Work task
Your answer should consist only of the lines below from the one with "Kontakt (239, 1614)" through the one with "Zusi Zugsimulator (302, 438)", copied exactly.
(Beginning of Materials provided)
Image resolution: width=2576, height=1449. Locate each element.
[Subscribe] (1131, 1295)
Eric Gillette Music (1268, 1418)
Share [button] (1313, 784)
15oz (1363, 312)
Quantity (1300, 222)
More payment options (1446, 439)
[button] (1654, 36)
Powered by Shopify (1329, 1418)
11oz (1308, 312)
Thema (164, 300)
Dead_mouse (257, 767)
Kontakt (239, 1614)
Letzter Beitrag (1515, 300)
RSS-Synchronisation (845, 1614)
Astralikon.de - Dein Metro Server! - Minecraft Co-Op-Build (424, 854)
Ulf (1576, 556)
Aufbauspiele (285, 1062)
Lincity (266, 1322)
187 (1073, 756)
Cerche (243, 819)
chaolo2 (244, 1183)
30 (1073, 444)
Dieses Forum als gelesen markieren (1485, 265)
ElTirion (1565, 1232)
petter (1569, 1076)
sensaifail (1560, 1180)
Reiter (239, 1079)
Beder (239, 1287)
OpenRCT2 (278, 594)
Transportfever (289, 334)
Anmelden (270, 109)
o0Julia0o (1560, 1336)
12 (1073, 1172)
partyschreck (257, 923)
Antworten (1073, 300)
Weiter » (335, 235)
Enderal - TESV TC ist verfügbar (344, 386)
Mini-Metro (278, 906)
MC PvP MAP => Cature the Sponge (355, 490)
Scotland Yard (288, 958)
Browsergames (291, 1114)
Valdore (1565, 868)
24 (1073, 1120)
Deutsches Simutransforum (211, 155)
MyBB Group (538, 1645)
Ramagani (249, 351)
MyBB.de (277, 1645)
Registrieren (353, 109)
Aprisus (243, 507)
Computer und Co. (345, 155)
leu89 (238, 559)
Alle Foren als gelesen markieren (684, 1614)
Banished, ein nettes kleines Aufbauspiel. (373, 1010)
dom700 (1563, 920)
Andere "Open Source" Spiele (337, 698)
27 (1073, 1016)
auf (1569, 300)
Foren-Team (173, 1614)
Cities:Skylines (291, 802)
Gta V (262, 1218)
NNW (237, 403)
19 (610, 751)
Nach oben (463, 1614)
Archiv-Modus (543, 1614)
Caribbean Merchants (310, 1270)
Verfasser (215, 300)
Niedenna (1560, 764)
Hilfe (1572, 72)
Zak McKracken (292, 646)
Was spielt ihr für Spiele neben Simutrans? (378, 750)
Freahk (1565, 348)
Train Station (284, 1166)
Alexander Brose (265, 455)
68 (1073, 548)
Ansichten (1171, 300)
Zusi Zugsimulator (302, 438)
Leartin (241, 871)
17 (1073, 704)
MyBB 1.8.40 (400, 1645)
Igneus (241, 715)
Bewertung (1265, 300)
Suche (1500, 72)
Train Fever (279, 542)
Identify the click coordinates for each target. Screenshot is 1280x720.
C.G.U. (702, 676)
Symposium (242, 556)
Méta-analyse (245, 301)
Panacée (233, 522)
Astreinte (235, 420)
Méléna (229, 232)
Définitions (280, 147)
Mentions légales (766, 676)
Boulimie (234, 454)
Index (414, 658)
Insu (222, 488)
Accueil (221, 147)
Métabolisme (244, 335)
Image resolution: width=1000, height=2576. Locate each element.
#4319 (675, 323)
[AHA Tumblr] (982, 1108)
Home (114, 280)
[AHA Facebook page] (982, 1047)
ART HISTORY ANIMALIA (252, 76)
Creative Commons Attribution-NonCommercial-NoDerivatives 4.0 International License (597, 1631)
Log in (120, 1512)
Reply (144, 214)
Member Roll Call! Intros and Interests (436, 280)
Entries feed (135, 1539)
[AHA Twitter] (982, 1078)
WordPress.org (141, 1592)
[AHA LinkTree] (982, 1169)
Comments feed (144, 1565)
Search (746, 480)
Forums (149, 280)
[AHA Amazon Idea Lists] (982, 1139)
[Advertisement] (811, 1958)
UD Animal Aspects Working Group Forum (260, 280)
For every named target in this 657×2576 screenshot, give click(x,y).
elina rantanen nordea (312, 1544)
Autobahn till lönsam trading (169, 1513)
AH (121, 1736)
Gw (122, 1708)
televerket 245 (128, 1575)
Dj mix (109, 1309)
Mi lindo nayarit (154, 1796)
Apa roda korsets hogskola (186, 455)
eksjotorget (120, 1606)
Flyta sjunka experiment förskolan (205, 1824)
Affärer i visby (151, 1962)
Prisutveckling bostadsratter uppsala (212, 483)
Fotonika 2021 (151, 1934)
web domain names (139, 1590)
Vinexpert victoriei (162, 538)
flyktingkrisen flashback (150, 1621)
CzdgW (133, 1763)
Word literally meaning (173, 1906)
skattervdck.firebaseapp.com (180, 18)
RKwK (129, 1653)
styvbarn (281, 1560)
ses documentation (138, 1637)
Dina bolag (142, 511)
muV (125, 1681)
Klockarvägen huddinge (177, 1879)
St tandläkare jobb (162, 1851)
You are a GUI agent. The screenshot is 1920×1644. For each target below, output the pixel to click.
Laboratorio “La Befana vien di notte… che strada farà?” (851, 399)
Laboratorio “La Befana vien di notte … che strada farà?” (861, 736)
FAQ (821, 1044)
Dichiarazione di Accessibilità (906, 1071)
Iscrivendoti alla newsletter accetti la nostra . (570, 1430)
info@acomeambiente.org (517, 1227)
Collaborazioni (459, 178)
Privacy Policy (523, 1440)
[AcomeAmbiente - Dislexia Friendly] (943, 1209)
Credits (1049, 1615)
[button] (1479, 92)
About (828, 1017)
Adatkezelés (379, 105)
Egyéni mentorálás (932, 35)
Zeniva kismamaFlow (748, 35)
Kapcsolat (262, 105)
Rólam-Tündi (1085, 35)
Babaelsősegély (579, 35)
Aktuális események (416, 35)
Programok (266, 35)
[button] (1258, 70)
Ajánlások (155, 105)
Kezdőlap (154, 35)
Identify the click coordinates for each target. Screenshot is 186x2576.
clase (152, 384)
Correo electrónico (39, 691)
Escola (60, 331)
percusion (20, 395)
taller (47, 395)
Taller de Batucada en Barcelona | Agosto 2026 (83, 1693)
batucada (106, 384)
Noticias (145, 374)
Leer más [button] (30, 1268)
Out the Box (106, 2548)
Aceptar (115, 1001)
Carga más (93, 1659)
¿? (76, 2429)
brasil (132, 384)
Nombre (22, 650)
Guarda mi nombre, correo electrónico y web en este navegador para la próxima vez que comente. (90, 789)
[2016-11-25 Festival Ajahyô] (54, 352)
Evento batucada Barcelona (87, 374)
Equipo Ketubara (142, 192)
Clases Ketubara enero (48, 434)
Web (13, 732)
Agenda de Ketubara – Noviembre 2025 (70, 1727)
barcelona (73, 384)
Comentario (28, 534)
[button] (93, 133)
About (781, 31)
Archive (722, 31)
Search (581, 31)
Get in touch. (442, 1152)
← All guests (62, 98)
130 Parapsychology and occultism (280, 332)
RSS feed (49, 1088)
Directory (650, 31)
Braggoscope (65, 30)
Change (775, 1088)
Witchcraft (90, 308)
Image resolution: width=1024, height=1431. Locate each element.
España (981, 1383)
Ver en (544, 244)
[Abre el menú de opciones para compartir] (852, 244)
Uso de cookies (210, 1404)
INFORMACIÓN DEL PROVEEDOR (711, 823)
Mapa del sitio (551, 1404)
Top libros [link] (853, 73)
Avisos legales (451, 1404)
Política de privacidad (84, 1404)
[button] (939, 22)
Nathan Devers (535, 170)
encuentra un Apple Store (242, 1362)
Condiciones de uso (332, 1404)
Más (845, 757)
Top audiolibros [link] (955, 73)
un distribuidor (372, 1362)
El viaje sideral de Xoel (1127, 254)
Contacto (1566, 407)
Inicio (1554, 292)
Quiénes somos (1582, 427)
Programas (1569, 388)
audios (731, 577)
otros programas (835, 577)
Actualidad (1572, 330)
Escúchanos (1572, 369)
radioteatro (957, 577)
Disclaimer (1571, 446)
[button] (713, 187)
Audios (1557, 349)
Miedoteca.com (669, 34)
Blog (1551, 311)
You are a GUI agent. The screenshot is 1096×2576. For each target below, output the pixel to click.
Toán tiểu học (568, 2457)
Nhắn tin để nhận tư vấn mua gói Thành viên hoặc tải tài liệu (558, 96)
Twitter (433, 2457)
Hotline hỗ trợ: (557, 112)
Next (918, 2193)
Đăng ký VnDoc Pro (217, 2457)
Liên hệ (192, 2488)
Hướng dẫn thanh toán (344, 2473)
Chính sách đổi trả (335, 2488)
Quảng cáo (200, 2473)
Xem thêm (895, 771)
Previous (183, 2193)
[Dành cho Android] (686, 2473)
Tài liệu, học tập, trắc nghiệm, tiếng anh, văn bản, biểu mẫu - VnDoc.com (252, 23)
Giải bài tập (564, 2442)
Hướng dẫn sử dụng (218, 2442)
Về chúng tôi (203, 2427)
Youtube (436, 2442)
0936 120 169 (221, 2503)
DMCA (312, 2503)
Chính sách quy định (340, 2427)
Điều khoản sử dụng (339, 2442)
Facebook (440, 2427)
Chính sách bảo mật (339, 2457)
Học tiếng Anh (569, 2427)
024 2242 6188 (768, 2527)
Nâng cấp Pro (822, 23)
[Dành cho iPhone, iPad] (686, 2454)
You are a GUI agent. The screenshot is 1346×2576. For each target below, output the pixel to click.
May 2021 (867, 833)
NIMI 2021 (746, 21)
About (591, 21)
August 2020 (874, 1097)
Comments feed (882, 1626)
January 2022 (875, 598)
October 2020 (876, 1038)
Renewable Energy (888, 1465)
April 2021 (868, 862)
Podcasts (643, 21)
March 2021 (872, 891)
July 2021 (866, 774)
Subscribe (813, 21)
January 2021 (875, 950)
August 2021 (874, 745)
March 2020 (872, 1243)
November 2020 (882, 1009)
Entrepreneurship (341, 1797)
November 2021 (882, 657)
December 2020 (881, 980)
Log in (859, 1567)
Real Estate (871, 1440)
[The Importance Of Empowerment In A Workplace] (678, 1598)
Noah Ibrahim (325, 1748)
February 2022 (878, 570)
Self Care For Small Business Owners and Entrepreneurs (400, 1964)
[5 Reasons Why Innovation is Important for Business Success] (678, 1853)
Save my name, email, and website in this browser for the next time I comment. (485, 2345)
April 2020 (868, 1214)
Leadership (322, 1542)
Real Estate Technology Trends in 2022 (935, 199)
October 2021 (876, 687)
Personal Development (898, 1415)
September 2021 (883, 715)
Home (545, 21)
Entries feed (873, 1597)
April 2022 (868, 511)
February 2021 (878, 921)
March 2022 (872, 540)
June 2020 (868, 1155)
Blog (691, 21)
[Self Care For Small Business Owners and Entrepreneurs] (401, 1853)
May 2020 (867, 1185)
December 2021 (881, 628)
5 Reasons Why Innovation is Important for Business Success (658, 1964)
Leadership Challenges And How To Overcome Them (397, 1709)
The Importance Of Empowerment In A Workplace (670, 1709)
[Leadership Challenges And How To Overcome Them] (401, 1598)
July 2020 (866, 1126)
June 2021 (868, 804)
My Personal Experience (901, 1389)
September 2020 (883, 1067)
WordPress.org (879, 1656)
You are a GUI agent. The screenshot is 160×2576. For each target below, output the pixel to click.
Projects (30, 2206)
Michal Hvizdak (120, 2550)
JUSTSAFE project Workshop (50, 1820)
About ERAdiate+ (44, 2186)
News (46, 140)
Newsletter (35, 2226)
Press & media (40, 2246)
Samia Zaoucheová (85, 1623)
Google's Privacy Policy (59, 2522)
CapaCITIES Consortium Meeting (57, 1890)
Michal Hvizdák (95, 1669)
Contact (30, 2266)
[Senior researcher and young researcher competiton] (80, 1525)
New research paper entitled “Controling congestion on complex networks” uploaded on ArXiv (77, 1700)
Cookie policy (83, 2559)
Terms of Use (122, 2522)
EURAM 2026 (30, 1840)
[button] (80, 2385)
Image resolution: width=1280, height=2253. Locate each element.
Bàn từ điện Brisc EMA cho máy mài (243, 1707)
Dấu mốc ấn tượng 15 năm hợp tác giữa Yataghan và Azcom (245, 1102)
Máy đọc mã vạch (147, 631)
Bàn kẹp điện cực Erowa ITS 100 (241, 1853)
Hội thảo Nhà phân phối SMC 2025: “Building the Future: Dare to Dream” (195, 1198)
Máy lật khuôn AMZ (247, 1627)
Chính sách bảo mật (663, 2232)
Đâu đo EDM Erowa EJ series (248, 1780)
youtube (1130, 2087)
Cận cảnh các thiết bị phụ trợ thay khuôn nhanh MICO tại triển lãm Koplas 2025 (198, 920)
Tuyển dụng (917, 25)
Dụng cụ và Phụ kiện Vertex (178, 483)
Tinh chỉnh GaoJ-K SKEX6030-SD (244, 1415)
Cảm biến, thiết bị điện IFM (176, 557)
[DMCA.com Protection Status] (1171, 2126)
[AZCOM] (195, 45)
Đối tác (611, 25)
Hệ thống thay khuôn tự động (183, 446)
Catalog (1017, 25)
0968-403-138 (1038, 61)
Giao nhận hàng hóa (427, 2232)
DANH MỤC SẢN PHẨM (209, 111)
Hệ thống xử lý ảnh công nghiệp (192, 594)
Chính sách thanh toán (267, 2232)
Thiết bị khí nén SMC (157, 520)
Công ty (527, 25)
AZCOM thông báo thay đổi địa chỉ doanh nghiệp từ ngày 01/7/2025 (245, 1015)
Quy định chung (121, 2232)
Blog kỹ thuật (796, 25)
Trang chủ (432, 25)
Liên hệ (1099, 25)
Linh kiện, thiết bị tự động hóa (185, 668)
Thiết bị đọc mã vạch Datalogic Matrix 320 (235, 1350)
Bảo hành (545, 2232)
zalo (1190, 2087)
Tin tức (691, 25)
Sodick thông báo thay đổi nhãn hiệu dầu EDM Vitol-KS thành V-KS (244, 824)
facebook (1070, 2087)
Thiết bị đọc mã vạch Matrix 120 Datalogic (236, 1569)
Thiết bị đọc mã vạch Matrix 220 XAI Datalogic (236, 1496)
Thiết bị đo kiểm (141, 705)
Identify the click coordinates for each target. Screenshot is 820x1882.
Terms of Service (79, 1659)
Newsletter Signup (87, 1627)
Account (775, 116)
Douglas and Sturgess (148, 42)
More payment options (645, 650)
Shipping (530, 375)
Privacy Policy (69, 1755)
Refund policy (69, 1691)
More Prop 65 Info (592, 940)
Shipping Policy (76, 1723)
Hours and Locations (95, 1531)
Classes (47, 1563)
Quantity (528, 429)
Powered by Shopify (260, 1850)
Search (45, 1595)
(End of Materials provided)
Completed task
Kontakt (239, 1614)
Letzter Beitrag (1515, 300)
RSS-Synchronisation (845, 1614)
Astralikon.de - Dein Metro Server! - Minecraft Co-Op-Build (424, 854)
Ulf (1576, 556)
Aufbauspiele (285, 1062)
Lincity (266, 1322)
187 (1073, 756)
Cerche (243, 819)
chaolo2 (244, 1183)
30 (1073, 444)
Dieses Forum als gelesen markieren (1485, 265)
ElTirion (1565, 1232)
petter (1569, 1076)
sensaifail (1560, 1180)
Reiter (239, 1079)
Beder (239, 1287)
OpenRCT2 (278, 594)
Transportfever (289, 334)
Anmelden (270, 109)
o0Julia0o (1560, 1336)
12 (1073, 1172)
partyschreck (257, 923)
Antworten (1073, 300)
Weiter » (335, 235)
Enderal - TESV TC ist verfügbar (344, 386)
Mini-Metro (278, 906)
MC PvP MAP => Cature the Sponge (355, 490)
Scotland Yard (288, 958)
Browsergames (291, 1114)
Valdore (1565, 868)
24 (1073, 1120)
Deutsches Simutransforum (211, 155)
MyBB Group (538, 1645)
Ramagani (249, 351)
MyBB.de (277, 1645)
Registrieren (353, 109)
Aprisus (243, 507)
Computer und Co. (345, 155)
leu89 (238, 559)
Alle Foren als gelesen markieren (684, 1614)
Banished, ein nettes kleines Aufbauspiel. (373, 1010)
dom700 (1563, 920)
Andere "Open Source" Spiele (337, 698)
27 (1073, 1016)
auf (1569, 300)
Foren-Team (173, 1614)
Cities:Skylines (291, 802)
Gta V (262, 1218)
NNW (237, 403)
19 (610, 751)
Nach oben (463, 1614)
Archiv-Modus (543, 1614)
Caribbean Merchants (310, 1270)
Verfasser (215, 300)
Niedenna (1560, 764)
Hilfe (1572, 72)
Zak McKracken (292, 646)
Was spielt ihr für Spiele neben Simutrans? (378, 750)
Freahk (1565, 348)
Train Station (284, 1166)
Alexander Brose (265, 455)
68 (1073, 548)
Ansichten (1171, 300)
Zusi Zugsimulator (302, 438)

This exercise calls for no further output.